Great Theologians: Benjamin B. Warfield

Benjamin Breckinridge Warfield (1851-1921), who taught at Princeton Theological Seminary from 1887-1921, is arguably the greatest American biblical and theological scholar. While growing up on a Lexington, Kentucky cattle farm, Warfield was nurtured in the categories and content of the Westminster Confession of Faith (WCF). By the age of six, he had memorized the Shorter Catechism, along with the Scripture proofs, and then went on to the Larger Catechism. Warfield graduated from Princeton at nineteen with highest honors and “won the Thompson prize for the highest rank” his junior year.[1] His academic prowess appeared to be destined for math and science upon graduation from college, but to the surprise of his family he decided to go to Princeton Seminary. David B. Calhoun, in his magisterial two volume work on Old Princeton, summarized Warfield’s intellectual legacy:
“By profound study and extensive reading in English, German, French and Dutch, B. B. Warfield, to a degree that has rarely been equaled, excelled in the whole field of theological learning—exegetical, historical, doctrinal. . . . John De Witt said that he had known intimately the three great Reformed theologians of America in the preceding generation—Charles Hodge, W. G. T. Shedd and Henry B. Smith—and that he was certain not only that Warfield knew a great deal more than any one of them, but that he knew more than all three of them put together!”[2]

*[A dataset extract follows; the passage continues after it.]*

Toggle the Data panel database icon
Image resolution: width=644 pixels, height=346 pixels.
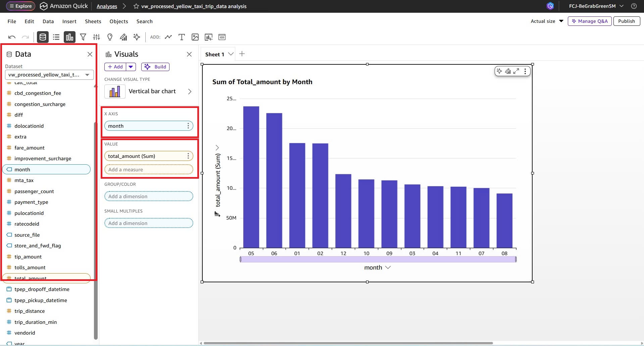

Warfield was a prolific writer, although he never wrote a traditional single or multi-volume systematic theology text. Instead, his views on Christian theology are gleaned from his numerous occasional writings. Some are long, academic discourses, while others are shorter more popular pieces. Today, a great bulk of his work can be accessed in the two-volume set of his Selected Shorter Writings and the ten-volume set of his Collected Works. Beyond these sets, however, are over 780 book reviews, 46 of which comprise the tenth volume in the Collected Works that is 486 pages. By my own estimation, if one was to place the other reviews in books the size of volume ten of the Collected Works, one could fill at least another six books.

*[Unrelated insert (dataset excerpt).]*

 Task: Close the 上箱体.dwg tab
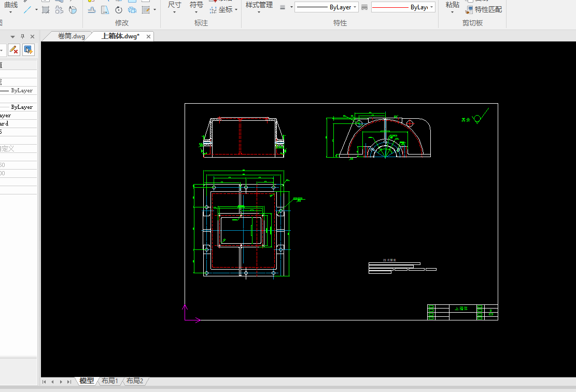coord(149,36)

However, Warfield did not merely have a ready pen, but a powerfully precise one harnessed for the propagation of the Reformed faith, or what Warfield deemed as nothing less than biblical Christianity. He was regarded as the apologist for the Reformed faith in the English speaking world during his life-time. Despite being misrepresented by scholars of his own time and after his death, Warfield’s essays illumine the reader to how the doctrines of the Christian faith are their own defense. And so, throughout his writings he explained all the major doctrines of the Christian faith from the Reformed Calvinistic perspective, showed their organic relations to each other, and how they refuted the naturalistic systems of thought popular in Protestant Liberalism, and even some expressions of Protestantism that sought to distance themselves from liberalism.
Warfield’s unrivaled value is on display in both the breadth and depth of his scholarship and his unveiling of the emptiness of views of Christianity that actually embrace naturalistic presuppositions. While he was known for his devastating critique of Protestant Liberal theology, Warfield also did not fail to reveal how aberrant forms of evangelical theology proceeded on the same naturalistic lines as Protestant Liberalism. His polemics against the perfectionism of what came to be known as the “Higher Life Movement” are a shining example of this.
Perhaps Warfield’s most overlooked motif, but which sits at the root of his thought is his affirmation that biblical doctrine is an organism. For Warfield, this was no mere metaphor. Rather, he believed that biblical doctrine is actually a living organism, because it is nothing less than the expression of the presence and power of the living God, who is truth itself, in the thought and life of those God regenerates and renews for salvation. Rather than directing us to think of systematic theology along rationalistic lines of thought, Warfield directs us to understand both the nature and results of systematic theology as living, creative and unavoidably bearing fruit.
It is not surprising then, based on both the quantity and quality of his theological scholarship, that B. B. Warfield is regarded by some as one of the greatest theologians in the history of the church.
David P. Smith (Ph.D.) is the author of B. B. Warfield's Scientifically Constructive Theological Scholarship (Wipf & Stock) and co author with Ronald Hoch of Old School, New Clothes: The Cultural Blindness of Christian Education Wipf & Stock). David is Pastor of Covenant Fellowship A.R.P. Church in Greensboro, North Carolina.
[1] Ethelbert Warfield, “Biographical Sketch,” in The Collected Works of Benjamin Breckinridge Warfield 1:vi.
[2] David B. Calhoun, Princeton Seminary: Volume 2, The Majestic Testimony, 1869-1929, 320.